**INSTRUÇÕES DO EXERCÍCIO**
Reproduza sem alterações o trecho do texto sobre a obra visual de Ana Hatherly que vai de "Acrescente-se a isto" até "de se afirmar...".

Imagem de Ana Hatherly



A obra visual de Ana Hatherly é caracterizada pela gestualidade, pelo movimento da mão que cria inquietas linhas de texto, densas texturas, inomináveis volumes, múltiplas formas que continuamente se (trans)formam, que sugerem itinerários, significações diversas, procedimento para transmitir graficamente uma poética que, sendo também verbal, se metamorfoseia e se evidencia na visualidade. Nas caligrafias, as palavras/versos são inscritos na página como trilhos a percorrer ao sabor da “imaginação e da memória” de cada um.


Gestualidade decorrente do estudo da escrita chinesa arcaica, a partir de um dicionário inglês-chinês adquirido nos anos 60, da sua ligação com a filosofia oriental, e da pesquisa a partir de elementos caligráficos e pictográficos. O que resultou numa interpretação muito própria desse processo de transmissão de informação e de conhecimentos, evoluindo na altura, por depurada síntese, para uma representação mais geométrica, originando uma espécie de novo abecedário baseado na organização de oito caracteres que intitulou de “Alfabeto Estrutural”, publicado na revista Operação 1 (1967) e que, não representando estruturas fonéticas ou especificamente linguísticas (…) são já uma forma de linguagem”, segundo Hatherly (1973: 3-9). O pressuposto foi tornar a escrita ilegível para apenas poder ser observada, reescrevendo assim uma escrita que “provoca o acaso, suscita o fortuito, colhe o inesperado mesmo dentro do conhecido, não rejeita o inexplicável, o ambíguo, o incompreensível”. A imagética dos ideogramas terá provocado na autora a vontade de acrescentar uma carga visual na poesia que então escrevia.


Não tendo mantido uma relação muito próxima com o concretismo brasileiro (exceto, talvez, pelo minimalismo nos vocábulos utilizados e pela espacialização entre as palavras, criando silêncios), Ana Hatherly enveredou por uma linha verbal mais “literária”. A partir da segunda metade dos anos 1960, com a pesquisa pictórica e a sua ligação a outros poetas que procediam a uma exploração da visualidade na escrita, começou a participar nas produções experimentais conjuntas reunidas sob o título de Operação 1 e 2 e, desde logo, como elemento proeminente do movimento da poesia experimental em Portugal. Tanto no aspeto da produção poético-gráfica, como na elaboração de textos teóricos que ainda hoje são fundamentais para se compreender a dificuldade no exercício dessa experimentalidade, pela primeira vez contemporânea daquilo que se fazia no estrangeiro, como para entender o silêncio repressivo da imprensa nos anos da ditadura.


Acrescente-se a isto um certo desdém com que outros escritores olhavam para este género de experiências de insubordinação verbal, na exploração da fonética, da estrutura do poema e da componente sonora das palavras. Essa espécie de ostracismo ainda se mantém, embora com contornos mais ténues, com muitos escritores a não verem com bons olhos a expressividade estética da poesia e os artistas plásticos a não reconhecerem a poética das obras visuais, ainda que sejam veiculadas através do desenho e da pintura. Considera-se que Language Art e Visual Poetry são conceitos muito distintos, porque num caso emerge de autores provenientes das artes plásticas, enquanto no outro é criada por artistas que derivam da escrita, quando em última análise a Poesia Visual é efetivamente uma arte da linguagem e a Language Art contém em si uma profunda poética na(s) forma(s) de se afirmar...

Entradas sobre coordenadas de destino
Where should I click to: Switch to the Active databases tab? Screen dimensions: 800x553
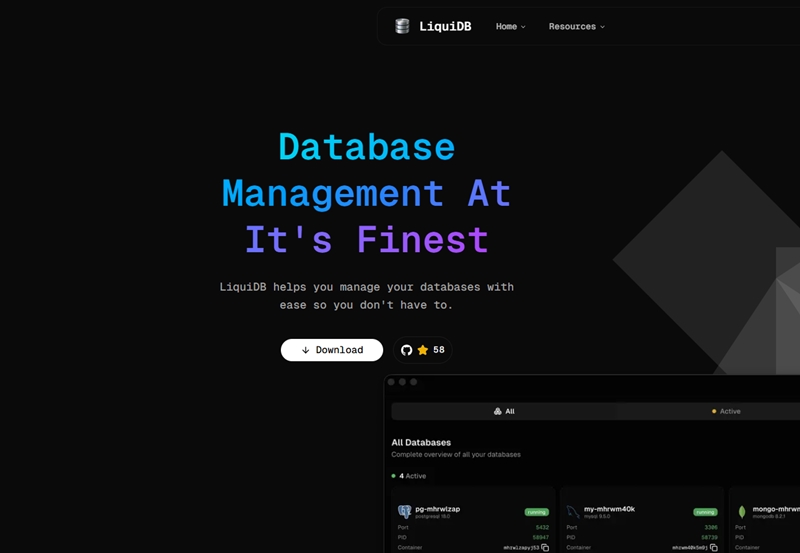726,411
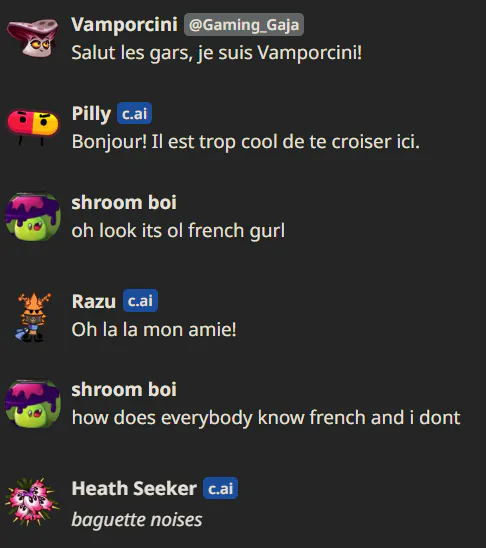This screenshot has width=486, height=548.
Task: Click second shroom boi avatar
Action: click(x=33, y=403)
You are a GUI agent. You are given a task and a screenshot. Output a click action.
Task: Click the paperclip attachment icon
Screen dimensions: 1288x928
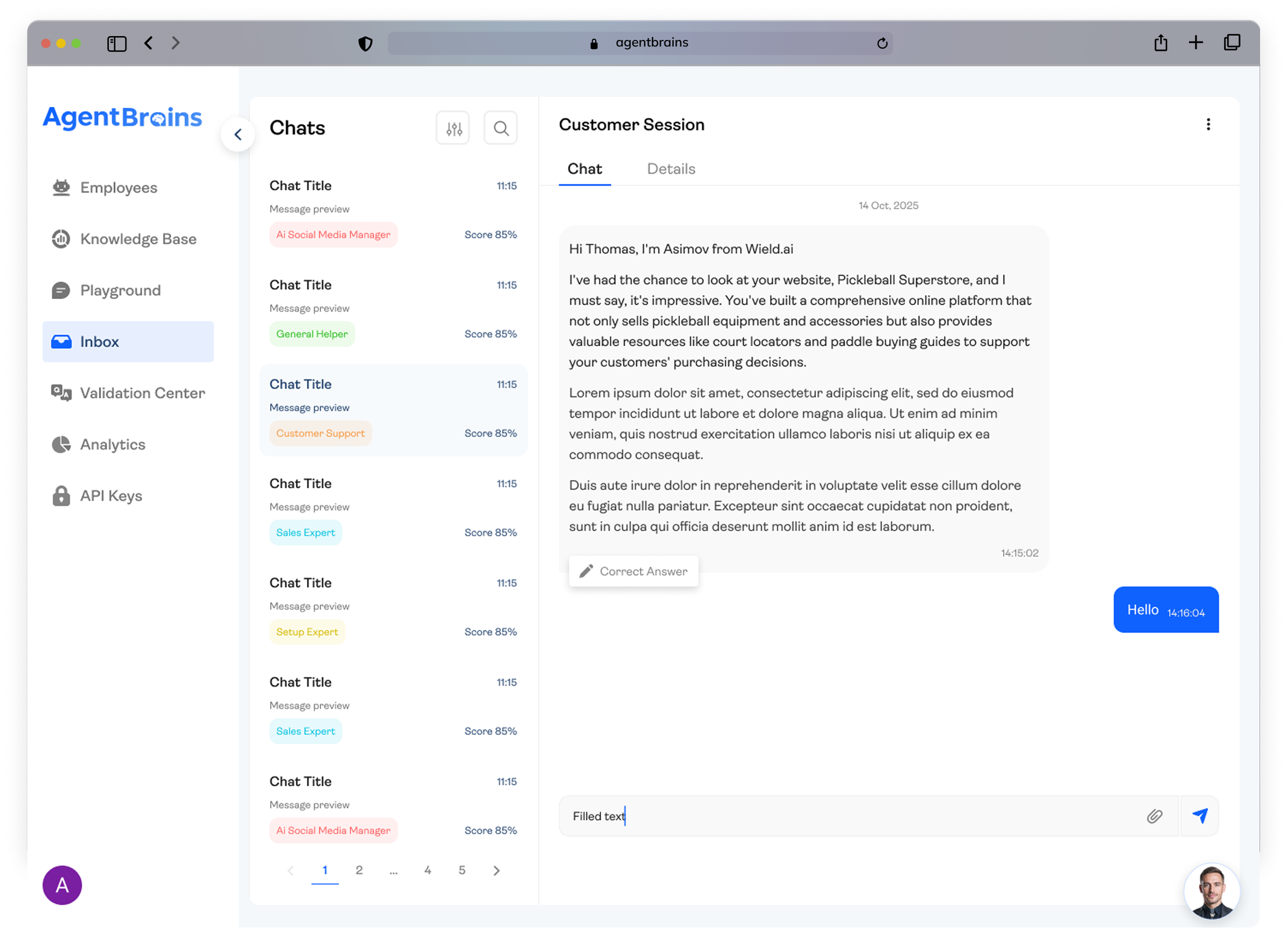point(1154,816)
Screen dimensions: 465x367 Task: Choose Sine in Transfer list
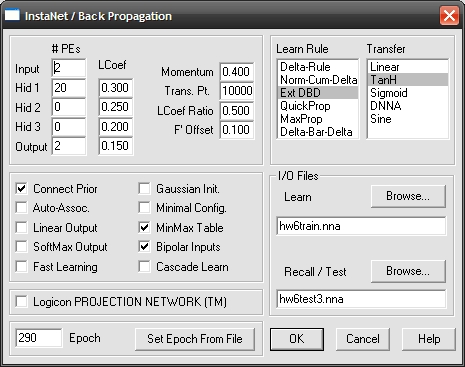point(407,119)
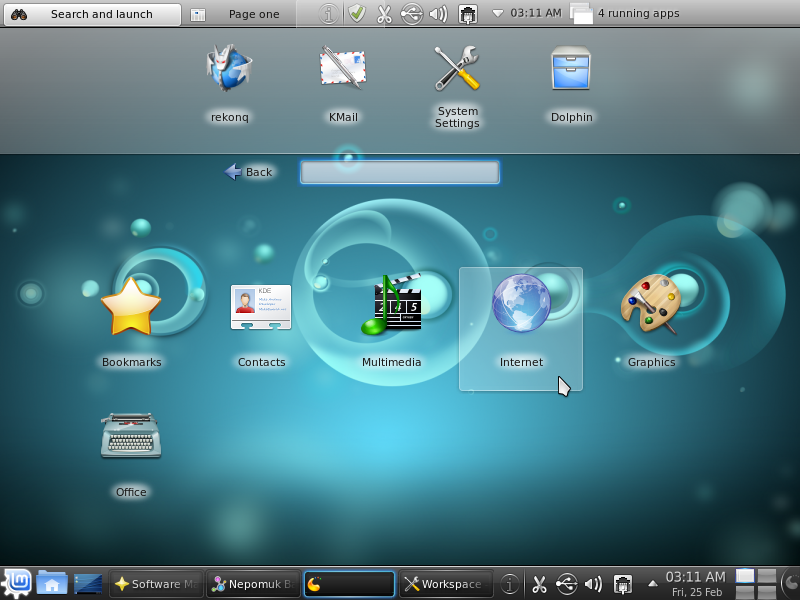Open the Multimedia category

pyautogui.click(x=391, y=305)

**PROBLEMA RESOLVIDO**
Acrescente-se a isto um certo desdém com que outros escritores olhavam para este género de experiências de insubordinação verbal, na exploração da fonética, da estrutura do poema e da componente sonora das palavras. Essa espécie de ostracismo ainda se mantém, embora com contornos mais ténues, com muitos escritores a não verem com bons olhos a expressividade estética da poesia e os artistas plásticos a não reconhecerem a poética das obras visuais, ainda que sejam veiculadas através do desenho e da pintura. Considera-se que Language Art e Visual Poetry são conceitos muito distintos, porque num caso emerge de autores provenientes das artes plásticas, enquanto no outro é criada por artistas que derivam da escrita, quando em última análise a Poesia Visual é efetivamente uma arte da linguagem e a Language Art contém em si uma profunda poética na(s) forma(s) de se afirmar...